ParsleyTheLioness · 24/05/2012 22:07

The pregnancy issue is one of a number of incidents from what you say. She sounds toxic, as Jane has said above, and I think your gut instinct is telling you that. I don't think you need to avoid her completely, or not at this stage (but you may need to if all else fails). I would try and limit contact with her a bit, but if you continually feel 'damaged' by her encounters, total avoidance may be the only option. I have been there, and got the t shirt...

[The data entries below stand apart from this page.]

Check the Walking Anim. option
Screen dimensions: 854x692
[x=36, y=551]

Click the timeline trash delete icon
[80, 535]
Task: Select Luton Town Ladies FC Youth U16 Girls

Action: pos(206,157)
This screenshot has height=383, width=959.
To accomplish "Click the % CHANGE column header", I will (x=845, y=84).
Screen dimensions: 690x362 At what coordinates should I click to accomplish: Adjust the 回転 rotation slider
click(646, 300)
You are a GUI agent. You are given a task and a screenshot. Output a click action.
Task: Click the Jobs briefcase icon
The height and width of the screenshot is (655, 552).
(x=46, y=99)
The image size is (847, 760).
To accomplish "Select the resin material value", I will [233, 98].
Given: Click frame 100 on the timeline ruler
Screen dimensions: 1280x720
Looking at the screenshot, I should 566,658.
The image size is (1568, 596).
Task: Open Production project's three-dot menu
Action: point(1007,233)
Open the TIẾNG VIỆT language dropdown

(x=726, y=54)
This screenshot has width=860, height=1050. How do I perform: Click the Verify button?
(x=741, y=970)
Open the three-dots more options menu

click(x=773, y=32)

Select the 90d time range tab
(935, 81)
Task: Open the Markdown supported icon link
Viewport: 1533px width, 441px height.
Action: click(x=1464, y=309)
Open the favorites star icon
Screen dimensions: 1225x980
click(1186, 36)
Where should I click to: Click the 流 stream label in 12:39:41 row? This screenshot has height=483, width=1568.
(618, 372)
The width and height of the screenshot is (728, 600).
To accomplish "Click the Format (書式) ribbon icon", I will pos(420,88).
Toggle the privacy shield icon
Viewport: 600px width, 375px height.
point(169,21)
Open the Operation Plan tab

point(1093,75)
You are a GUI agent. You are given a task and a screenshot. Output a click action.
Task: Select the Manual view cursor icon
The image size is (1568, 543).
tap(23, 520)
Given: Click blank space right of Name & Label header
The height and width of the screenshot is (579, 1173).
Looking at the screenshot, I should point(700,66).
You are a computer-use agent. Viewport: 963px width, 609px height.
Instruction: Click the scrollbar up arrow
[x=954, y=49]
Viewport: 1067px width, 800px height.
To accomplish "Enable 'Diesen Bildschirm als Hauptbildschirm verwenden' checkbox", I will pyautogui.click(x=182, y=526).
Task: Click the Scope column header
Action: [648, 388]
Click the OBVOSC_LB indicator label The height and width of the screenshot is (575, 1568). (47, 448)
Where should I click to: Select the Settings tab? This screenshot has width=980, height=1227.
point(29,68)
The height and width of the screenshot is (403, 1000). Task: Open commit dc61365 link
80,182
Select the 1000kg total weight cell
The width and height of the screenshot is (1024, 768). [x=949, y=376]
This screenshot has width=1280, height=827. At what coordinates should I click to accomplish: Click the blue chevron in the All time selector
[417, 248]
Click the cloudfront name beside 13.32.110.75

shrodingerscat · 25/05/2012 15:11

FGS! Stupid time out, I've just lost a long reply to all your posts, and now need to do school pick up.

Suffice to say:

  1. Thank you for all your messages. You are very kind to respond to something so trivial;
  2. Have discussed this with DH, who revealed to me last night that he had long suspected the neighbour had been spying on us and she actually admitted this to him (I know, I know, that sounds bonkers, lost post explained this), and that MIL had also witnessed this when I was away last year; which is why I'd come home to the very pleasant discovery he'd ordered the blinds I'd been angling for and which he'd previously argued we didn't need. Can't believe neither of them said anything, but they didn't want to upset me (arrgggh).
  3. I'll be following your good advice and giving her a wide berth! In view of all the other things she's said and done, I think my instincts are right and I should listen to them.

Thank you all.

PS, I know empire lines look crap. I put that in to explain why I might be looking pregnant. My point was, in the context of our earlier discussion, neighbour knew I wasn't, so why say it.

OP posts:
ParsleyTheLioness · 25/05/2012 15:43

If I was a size 10, I would pay no heed.... Glad you've got the blinds!

beatenbyayellowteacup · 26/05/2012 08:29

Maybe she's a bit jealous?

Abitwobblynow · 26/05/2012 08:48

No boundaries

Envious - you have a life and she doesn't

Projecting

So well done your instincts. Unless you want to be her personal dumping ground, I would start to detach and move away.